Start of Input

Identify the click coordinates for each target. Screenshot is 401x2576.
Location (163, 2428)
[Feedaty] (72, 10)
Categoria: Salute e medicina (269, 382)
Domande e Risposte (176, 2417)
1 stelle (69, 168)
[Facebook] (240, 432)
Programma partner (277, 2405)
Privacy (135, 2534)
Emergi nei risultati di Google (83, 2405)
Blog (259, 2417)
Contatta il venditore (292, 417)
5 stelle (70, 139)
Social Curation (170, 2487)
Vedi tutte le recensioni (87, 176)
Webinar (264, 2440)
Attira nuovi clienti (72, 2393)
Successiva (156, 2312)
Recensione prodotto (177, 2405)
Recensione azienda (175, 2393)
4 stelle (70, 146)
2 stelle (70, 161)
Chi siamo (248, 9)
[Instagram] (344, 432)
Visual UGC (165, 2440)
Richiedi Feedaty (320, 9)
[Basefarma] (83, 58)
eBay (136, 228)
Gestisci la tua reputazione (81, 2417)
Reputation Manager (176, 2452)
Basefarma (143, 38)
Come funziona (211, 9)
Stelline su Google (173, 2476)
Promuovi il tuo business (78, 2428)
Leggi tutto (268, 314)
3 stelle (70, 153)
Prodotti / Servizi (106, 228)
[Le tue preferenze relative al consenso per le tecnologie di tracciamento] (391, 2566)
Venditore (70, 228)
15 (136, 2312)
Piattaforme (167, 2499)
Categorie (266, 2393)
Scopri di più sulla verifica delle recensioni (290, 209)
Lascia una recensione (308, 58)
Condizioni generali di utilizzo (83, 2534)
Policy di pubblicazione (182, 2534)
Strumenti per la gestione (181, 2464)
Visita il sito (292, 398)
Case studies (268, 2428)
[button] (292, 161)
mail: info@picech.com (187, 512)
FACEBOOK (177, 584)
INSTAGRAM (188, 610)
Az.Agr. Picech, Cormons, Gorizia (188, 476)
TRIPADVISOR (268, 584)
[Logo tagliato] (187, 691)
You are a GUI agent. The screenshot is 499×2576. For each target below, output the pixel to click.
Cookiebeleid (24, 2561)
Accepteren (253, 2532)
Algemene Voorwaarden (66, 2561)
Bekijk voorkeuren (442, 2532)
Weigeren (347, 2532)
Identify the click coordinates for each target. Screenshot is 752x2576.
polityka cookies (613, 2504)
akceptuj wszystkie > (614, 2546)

End of Input

* **Problem**
Your task is to reproduce all the material exactly as it stands.

* **Output of the exercise**
Identify the click coordinates for each target. Screenshot is 401x2576.
Location (163, 2428)
[Feedaty] (72, 10)
Categoria: Salute e medicina (269, 382)
Domande e Risposte (176, 2417)
1 stelle (69, 168)
[Facebook] (240, 432)
Programma partner (277, 2405)
Privacy (135, 2534)
Emergi nei risultati di Google (83, 2405)
Blog (259, 2417)
Contatta il venditore (292, 417)
5 stelle (70, 139)
Social Curation (170, 2487)
Vedi tutte le recensioni (87, 176)
Webinar (264, 2440)
Attira nuovi clienti (72, 2393)
Successiva (156, 2312)
Recensione prodotto (177, 2405)
Recensione azienda (175, 2393)
4 stelle (70, 146)
2 stelle (70, 161)
Chi siamo (248, 9)
[Instagram] (344, 432)
Visual UGC (165, 2440)
Richiedi Feedaty (320, 9)
[Basefarma] (83, 58)
eBay (136, 228)
Gestisci la tua reputazione (81, 2417)
Reputation Manager (176, 2452)
Basefarma (143, 38)
Come funziona (211, 9)
Stelline su Google (173, 2476)
Promuovi il tuo business (78, 2428)
Leggi tutto (268, 314)
3 stelle (70, 153)
Prodotti / Servizi (106, 228)
[Le tue preferenze relative al consenso per le tecnologie di tracciamento] (391, 2566)
Venditore (70, 228)
15 (136, 2312)
Piattaforme (167, 2499)
Categorie (266, 2393)
Scopri di più sulla verifica delle recensioni (290, 209)
Lascia una recensione (308, 58)
Condizioni generali di utilizzo (83, 2534)
Policy di pubblicazione (182, 2534)
Strumenti per la gestione (181, 2464)
Visita il sito (292, 398)
Case studies (268, 2428)
[button] (292, 161)
mail: info@picech.com (187, 512)
FACEBOOK (177, 584)
INSTAGRAM (188, 610)
Az.Agr. Picech, Cormons, Gorizia (188, 476)
TRIPADVISOR (268, 584)
[Logo tagliato] (187, 691)
You are a GUI agent. The screenshot is 499×2576. For each target below, output the pixel to click.
Cookiebeleid (24, 2561)
Accepteren (253, 2532)
Algemene Voorwaarden (66, 2561)
Bekijk voorkeuren (442, 2532)
Weigeren (347, 2532)
Identify the click coordinates for each target. Screenshot is 752x2576.
polityka cookies (613, 2504)
akceptuj wszystkie > (614, 2546)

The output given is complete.